В упреке бывшего, то есть своим письмом отказывающегося от должности селькора можно увидеть проекцию поступка самого Платонова, который в 1923–1925 годах тоже ушел из бумажной литературы и фактически на время сделался бывшим писателем, но позволить себе удержаться на глубине и уйти из литературы навсегда не смог. И не столько по причинам идейного порядка, сколько потому, что сдерживать творческую энергию, накопившуюся в нем за годы вынужденного литературного воздержания («запретить литературу – все равно что запретить половой акт», – злорадно высказался на сей счет в дневнике досконально знавший предмет обоих вопросов Пришвин) было выше даже его сил.
Писательский пост оказался ненапрасным. Так, в условиях чудовищного давления, душевных потрясений и перегрузок, столкновения дела и слова, замысла и его реализации создавалось произведение, ставшее первым платоновским литературным шедевром – «Епифанские шлюзы», – с которым он как победитель вошел в советскую литературу, хотя победная эта повесть получилась не о виктории, но о поражении. О поражении полном, безоговорочном, беспощадном – трагическая история английского инженера, которому жестокий русский царь дал повеление выстроить канал от Оки до Дона и который потерпел фатальную неудачу, приведшую к его кошмарной смерти.

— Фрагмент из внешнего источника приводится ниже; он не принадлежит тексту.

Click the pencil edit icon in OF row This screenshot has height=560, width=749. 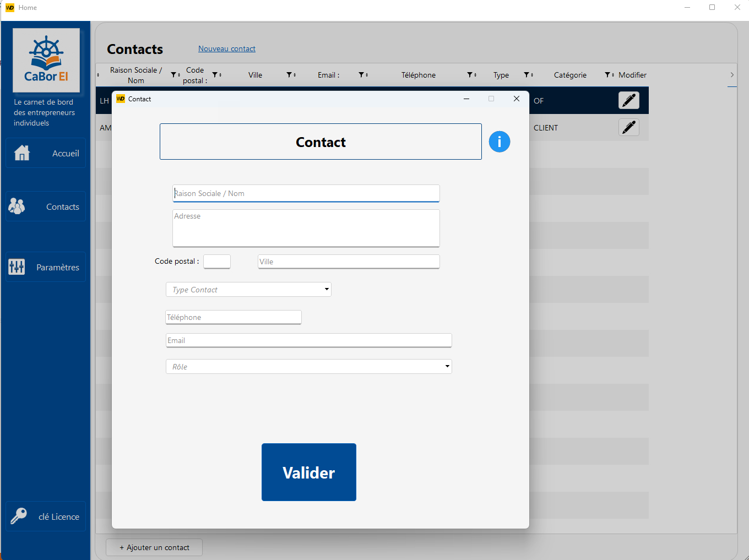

«Шлюзы не действовали. Народ не шел на работы или бежал в скиты и жил ветхопещерником в глухих местах. Вот – „Епифанские шлюзы“. Я написал их в необычном стиле, отчасти славянской вязью – тягучим слогом. Это может многим не понравиться. Мне тоже не нравится – так как-то вышло», – писал Платонов жене 25 января 1927 года, но пять дней спустя высказался совершенно определенно: «Посылаю „Епифанские шлюзы“. Они проверены мною. Передай их немедленно кому следует. Обрати внимание Молотова (редактор издательства „Молодая гвардия“. – А. В.) и Рубановского (сотрудник Главлита. – А. В.) на необходимость точного сохранения моего языка. Пусть не спутают».

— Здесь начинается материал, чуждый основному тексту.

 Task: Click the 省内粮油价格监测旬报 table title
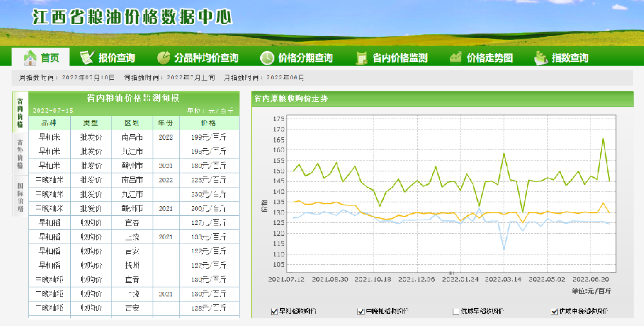tap(133, 99)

«Епифанские шлюзы» с точки зрения платоновской биографии книга настолько глубоко личная, парадоксальным образом объединяющая воронежские достижения и тамбовские провалы, что возникает соблазн отождествить автора с главным героем, тем более обстоятельства кажутся похожими – захолустье, косность, эпоха великих преобразований и человек, строитель, инженер, становящийся жертвой истории и семейных обстоятельств. Английский инженер Бертран Перри – представитель давно прошедших времен, когда человечество не знало ни атома, ни электричества, да к тому же иностранец, носитель чуждого России европейского сознания, «скупого практического разума веры… понявшей тщету всего неземного». Честолюбец, отправившийся в далекую землю для ловли счастья и чинов, он все равно автору понятен с его вечными для всех времен и народов бедами, одиночеством, тоской, душевной неурядицей, с драматической историей отношений с невестой Мэри, которая не захотела своего жениха ждать и сражает его сообщением об измене («Невольно всюду я запечатлеваю тебя и себя, внося лишь детали», – писал Платонов жене, и эти строки могут быть отнесены и к «Епифанским шлюзам»).